In January 2006, theglobe.com set up over 95 dummy MySpace accounts, using throw-away e-mail addresses from free webmail providers, and then sent out about 400,000 automated spams to other MySpace members. After a month, MySpace sent them a cease and desist letter, so they stopped for a while, but then resumed spamming through May. I cannot begin to fathom how they thought that sending internal MySpace spam was a good idea, or how they thought they could get away with it. As I noted in another blog entry, theglobe has since shut down Voiceglo, and settled the case by paying MySpace all the money they had, about $2.5 million. At this point theglobe's only remaing line of business is the .TRAVEL domain, and only infusions of cash from the company president are keeping it afloat.
Due to the unusual facts of this case, it raises some interesting issues. Theglobe argued that MySpace isn't an ISP as required to apply CAN SPAM, and internal MySpace messages aren't the e-mail that CAN SPAM regulates. The judge disposed of those arguments in a few paragraphs, noting that the law's definition of "internet access provider" is quite broad, and that since MySpace lets you send messages from one named user to another, that's e-mail and CAN SPAM applies.
Another part of the decision related to MySpace's terms of service, which include a $50 charge per spam. The court found that enforcable, too, over strenuous objections from theglobe.
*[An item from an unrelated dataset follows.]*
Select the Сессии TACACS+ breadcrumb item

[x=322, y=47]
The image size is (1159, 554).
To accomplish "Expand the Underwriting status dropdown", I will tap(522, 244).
This isn't particularly relevant to normal e-mail, which doesn't have any prior agreement between the parties, but should be good news for instant messaging systems. (The ruling is likely only to be persuasive in the Central District of California, but since that happens to be where Yahoo and Hotmail are, it could be pretty persuasive.) Even though the court agreed that there were open issues relating to how deceptive some of the subject lines were, fifty bucks per spam adds up rather quickly, and it's no wonder that theglobe settled.
After a couple of recent losses in the weak Mumma and Gordon CAN SPAM cases, it's somewhat reassuring to see that in a case with strong facts, the court had no problem finding that CAN SPAM applied and that a spammer had violated it.